Chef and restaurateur Huong “CoCo” Tran, owner of Zen Garden and the recently closed Zen Tea House, has long been Louisville’s most passionate exponent of virtuous vegetarian cuisine. And her menus have always been a reminder that virtue need not be its only reward; it can travel in the good company of exquisite flavors and lovely presentations.
With her new restaurant, Roots, which opened a few weeks ago. Tran has created a triumphant menu of festive, brightly colored, cunningly flavored food. It also happens to be vegetarian. I am told that Tran’s nephew, Michael Ton (Basa, Doc Crow’s) was a creative consultant on some of the dishes, and it’s clear that their creative partnership has culminated in a feast of small plates with lots of Asian twists and a few dashes of Mediterranean influence tossed in for good measure.
Roots (its sister restaurant, Heart & Soy, sits adjacent, but has a different mission that I’ll discuss in a future column) is bright and casual. Vivid photos of garden produce hang from taupe walls. Servers approach patrons with plenty of knowledge and a confident sense of mission.
And given the food they’re serving, they have every right to feel confident. Neatly stacked shavings of ginger-poached pear are sprinkled with bits of feta and mint, then touched every so lightly with a citrus vinaigrette to make a salad so simple in appearance that its delightful clash of textures confounds the palate ($6).
Hue, a soup that takes its name from the Vietnamese city, is ruddy red, its spicy broth carrying tender noodles, firm bits of mushroom and pieces of tofu. Once you stir in the pile of fresh cabbage, carrots and lettuce that comes on the side and squeeze the lime wedge over the top, you have a heavenly bowl that could easily serve as a full meal, even in the “small” portion ($5; large, $8). Other soup offerings feature udon noodles, wontons, butternut squash and such flavorings as red and green curry.
Most of the menu falls in a category of small plates called “Savories” that cry out for sharing with a party of explorers, as we did recently with friends James and Robin.

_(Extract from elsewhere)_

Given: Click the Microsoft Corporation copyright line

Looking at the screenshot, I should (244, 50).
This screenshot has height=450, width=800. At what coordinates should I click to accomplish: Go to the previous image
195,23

We marveled when braised beets submerged in pale yellow curry released their crimson liquid, creating sunset in a bowl (a sunset complemented by tender diced tomatoes, shallots, and a sprinkle of herbs ($6). Perfectly cooked white beans with cabbage, potatoes, and caramelized shallots had an elegant Tuscan simplicity ($5), while the most extravagant tofu dish I’ve ever tasted was Tran’s clay pot version, flavored with toothsome wild mushrooms and onions in a rich, mellow broth ($9).
There’s plenty here to enjoy, much of it driven by the harvest of the season: a wild mushroom and tomato pate ($8); crispy rolls ($6), steamed rolls ($8), and summer rolls stuffed with sautéed vegetables and Thai basil in a superb tamarind sauce ($7); a Vietnamese crepe ($6); and a flabbergasting pan-seared ravioli . Perhaps the visual star of our meal was a crispy potato nest — golden brown shreds of potato woven together to form the bowl — filled with bok choy, glistening green peas, yellow squash, carrots, and broccoli.
Roots is alcohol-free, but an extraordinary selection of teas, each served with a tiny hourglass timed for the specific brew, offers plenty of rewards and not a little virtue.